→ **TO DO**
Keeping every character in place, output all the data.

- Opening Delimiter -

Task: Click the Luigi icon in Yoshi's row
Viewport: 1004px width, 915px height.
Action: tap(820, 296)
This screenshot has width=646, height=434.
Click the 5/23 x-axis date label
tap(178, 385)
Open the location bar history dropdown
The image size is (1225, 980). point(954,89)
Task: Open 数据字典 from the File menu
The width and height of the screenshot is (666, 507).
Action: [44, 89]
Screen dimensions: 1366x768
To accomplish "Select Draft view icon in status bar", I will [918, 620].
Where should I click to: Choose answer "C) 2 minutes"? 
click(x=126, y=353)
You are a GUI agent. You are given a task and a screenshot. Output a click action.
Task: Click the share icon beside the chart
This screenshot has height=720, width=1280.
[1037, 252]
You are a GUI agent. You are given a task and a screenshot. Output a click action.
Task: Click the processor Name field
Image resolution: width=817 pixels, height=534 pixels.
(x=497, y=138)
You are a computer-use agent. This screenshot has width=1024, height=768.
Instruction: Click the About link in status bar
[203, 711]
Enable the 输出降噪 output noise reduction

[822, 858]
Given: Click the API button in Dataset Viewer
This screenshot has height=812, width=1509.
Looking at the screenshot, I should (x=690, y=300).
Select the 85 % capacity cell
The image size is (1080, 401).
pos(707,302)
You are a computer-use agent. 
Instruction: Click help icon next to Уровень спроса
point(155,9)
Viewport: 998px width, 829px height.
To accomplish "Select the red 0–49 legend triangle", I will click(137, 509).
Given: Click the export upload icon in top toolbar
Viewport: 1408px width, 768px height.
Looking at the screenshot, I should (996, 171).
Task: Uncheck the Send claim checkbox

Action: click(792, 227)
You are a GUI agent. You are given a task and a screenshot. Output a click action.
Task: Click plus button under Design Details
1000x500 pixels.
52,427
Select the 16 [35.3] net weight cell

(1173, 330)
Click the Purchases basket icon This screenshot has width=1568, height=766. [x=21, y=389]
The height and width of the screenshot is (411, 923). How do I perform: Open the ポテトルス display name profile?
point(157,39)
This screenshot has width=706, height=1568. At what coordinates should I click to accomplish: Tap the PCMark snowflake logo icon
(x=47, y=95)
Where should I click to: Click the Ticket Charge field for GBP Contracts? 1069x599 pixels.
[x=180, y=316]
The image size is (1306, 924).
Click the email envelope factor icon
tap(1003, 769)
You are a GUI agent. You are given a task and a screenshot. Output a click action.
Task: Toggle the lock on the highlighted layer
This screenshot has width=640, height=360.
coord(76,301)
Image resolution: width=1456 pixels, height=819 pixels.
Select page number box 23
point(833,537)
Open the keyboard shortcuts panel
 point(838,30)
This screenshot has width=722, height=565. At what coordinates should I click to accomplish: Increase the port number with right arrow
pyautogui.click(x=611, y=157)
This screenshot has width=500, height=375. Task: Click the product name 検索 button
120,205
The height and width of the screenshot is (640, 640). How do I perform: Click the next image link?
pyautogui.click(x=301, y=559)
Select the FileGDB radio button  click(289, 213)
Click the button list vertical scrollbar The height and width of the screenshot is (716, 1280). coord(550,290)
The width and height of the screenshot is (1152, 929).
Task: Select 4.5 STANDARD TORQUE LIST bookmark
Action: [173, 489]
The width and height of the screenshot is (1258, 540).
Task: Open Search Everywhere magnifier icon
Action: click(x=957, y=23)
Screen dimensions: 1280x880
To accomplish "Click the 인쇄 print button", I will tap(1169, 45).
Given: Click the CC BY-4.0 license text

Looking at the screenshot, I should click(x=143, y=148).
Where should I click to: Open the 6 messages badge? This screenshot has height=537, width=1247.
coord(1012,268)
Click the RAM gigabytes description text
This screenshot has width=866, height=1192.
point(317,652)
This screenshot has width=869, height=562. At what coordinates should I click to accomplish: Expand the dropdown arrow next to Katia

- Closing Delimiter -

→ **OUTPUT OF THE TASK**
Task: Click the Luigi icon in Yoshi's row
Viewport: 1004px width, 915px height.
Action: tap(820, 296)
This screenshot has width=646, height=434.
Click the 5/23 x-axis date label
tap(178, 385)
Open the location bar history dropdown
The image size is (1225, 980). point(954,89)
Task: Open 数据字典 from the File menu
The width and height of the screenshot is (666, 507).
Action: [44, 89]
Screen dimensions: 1366x768
To accomplish "Select Draft view icon in status bar", I will [918, 620].
Where should I click to: Choose answer "C) 2 minutes"? 
click(x=126, y=353)
You are a GUI agent. You are given a task and a screenshot. Output a click action.
Task: Click the share icon beside the chart
This screenshot has height=720, width=1280.
[1037, 252]
You are a GUI agent. You are given a task and a screenshot. Output a click action.
Task: Click the processor Name field
Image resolution: width=817 pixels, height=534 pixels.
(x=497, y=138)
You are a computer-use agent. This screenshot has width=1024, height=768.
Instruction: Click the About link in status bar
[203, 711]
Enable the 输出降噪 output noise reduction

[822, 858]
Given: Click the API button in Dataset Viewer
This screenshot has height=812, width=1509.
Looking at the screenshot, I should (x=690, y=300).
Select the 85 % capacity cell
The image size is (1080, 401).
pos(707,302)
You are a computer-use agent. 
Instruction: Click help icon next to Уровень спроса
point(155,9)
Viewport: 998px width, 829px height.
To accomplish "Select the red 0–49 legend triangle", I will click(137, 509).
Given: Click the export upload icon in top toolbar
Viewport: 1408px width, 768px height.
Looking at the screenshot, I should (996, 171).
Task: Uncheck the Send claim checkbox

Action: click(792, 227)
You are a GUI agent. You are given a task and a screenshot. Output a click action.
Task: Click plus button under Design Details
1000x500 pixels.
52,427
Select the 16 [35.3] net weight cell

(1173, 330)
Click the Purchases basket icon This screenshot has width=1568, height=766. [x=21, y=389]
The height and width of the screenshot is (411, 923). How do I perform: Open the ポテトルス display name profile?
point(157,39)
This screenshot has width=706, height=1568. At what coordinates should I click to accomplish: Tap the PCMark snowflake logo icon
(x=47, y=95)
Where should I click to: Click the Ticket Charge field for GBP Contracts? 1069x599 pixels.
[x=180, y=316]
The image size is (1306, 924).
Click the email envelope factor icon
tap(1003, 769)
You are a GUI agent. You are given a task and a screenshot. Output a click action.
Task: Toggle the lock on the highlighted layer
This screenshot has width=640, height=360.
coord(76,301)
Image resolution: width=1456 pixels, height=819 pixels.
Select page number box 23
point(833,537)
Open the keyboard shortcuts panel
 point(838,30)
This screenshot has width=722, height=565. At what coordinates should I click to accomplish: Increase the port number with right arrow
pyautogui.click(x=611, y=157)
This screenshot has width=500, height=375. Task: Click the product name 検索 button
120,205
The height and width of the screenshot is (640, 640). How do I perform: Click the next image link?
pyautogui.click(x=301, y=559)
Select the FileGDB radio button  click(289, 213)
Click the button list vertical scrollbar The height and width of the screenshot is (716, 1280). coord(550,290)
The width and height of the screenshot is (1152, 929).
Task: Select 4.5 STANDARD TORQUE LIST bookmark
Action: [173, 489]
The width and height of the screenshot is (1258, 540).
Task: Open Search Everywhere magnifier icon
Action: click(x=957, y=23)
Screen dimensions: 1280x880
To accomplish "Click the 인쇄 print button", I will tap(1169, 45).
Given: Click the CC BY-4.0 license text

Looking at the screenshot, I should click(x=143, y=148).
Where should I click to: Open the 6 messages badge? This screenshot has height=537, width=1247.
coord(1012,268)
Click the RAM gigabytes description text
This screenshot has width=866, height=1192.
point(317,652)
This screenshot has width=869, height=562. At what coordinates should I click to accomplish: Expand the dropdown arrow next to Katia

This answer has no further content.